New Publication: Materializing Care – Children, 3D-Printed Prostheses, and Participatory Design

I am excited to share that my new Turkish-language article has been published in ODİTORYUM: Journal of Critical Social Sciences. This publication is part of my research within the project Additive Manufacturing: Enabling Technologies in the Childhood, which explores the social, material, and participatory dimensions of 3D-printed prostheses for children.

The article “Bakımın Maddileşmesi: Çocuklar, 3D Baskılı Protezler ve Katılımcı Tasarım [The Materialization of Care: Children, 3D Printed Prostheses, and Participatory Design]” investigates how care values are not only designed into these prostheses but also actively shaped and redefined by children through their everyday experiences.

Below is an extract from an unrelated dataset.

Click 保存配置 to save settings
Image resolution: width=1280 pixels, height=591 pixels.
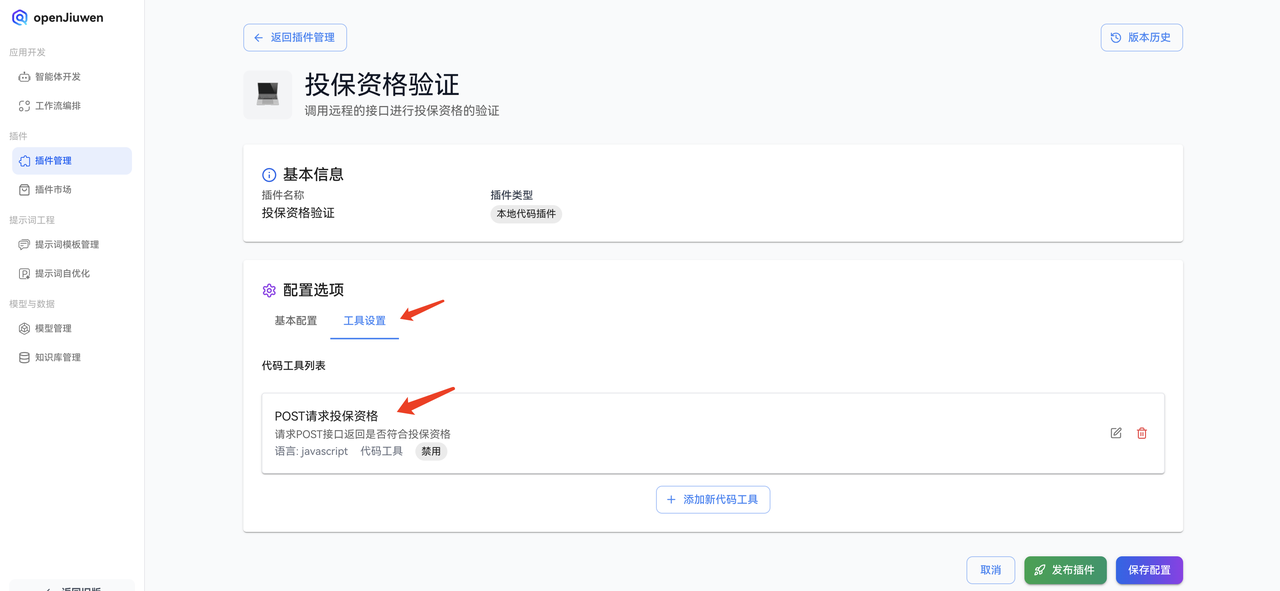[x=1148, y=569]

Below you can read the English abstract:


Abstract

This article examines how values of care are materialized in 3D-printed prostheses developed for children and how these processes influence the social positioning of children. Drawing on the theoretical framework of the socio-(bio-)technical care complex, the study analyzes how care is not merely a relational value but is embedded into technical objects and everyday practices through design and usage experiences. The research investigates how values such as care, safety, and autonomy are interpreted by designers, user families, and children and how they are transformed into material characteristics (color, material, form). Methodologically, a participatory techno-ethnographic approach was adopted, recognizing children as subjects, supported by interviews and creative methods. The findings demonstrate that care is not only a technical design criterion but also a dynamic value actively renegotiated and shaped within children´s subjective experiences. The study also intersects with a citizen science approach, as it positions children not only as research subjects but also as active participants in the co-production of knowledge. The article discusses how children act as epistemic agents in socio-technical innovations and how their participation redefines the technical and social dimensions of care. This approach contributes to the literature on critical childhood studies, which considers childhood as a socially and historically constructed phenomenon, and to the sociology of technology by offering insights into the materialization of social values in technical artifacts.

Keywords: Care Practices, Childhood, Sociology of Technology, 3D Printed Prosthetics, Crip Technoscience, Qualitative Methods.

Article: Şahinol, M. (2025). Bakımın Maddileşmesi: Çocuklar, 3D Baskılı Protezler ve Katılımcı Tasarım [The Materialization of Care: Children, 3D Printed Prostheses, and Participatory Design]. ODİTORYUM Eleştirel Sosyal Bilimler Dergisi, 4(6), 71-93.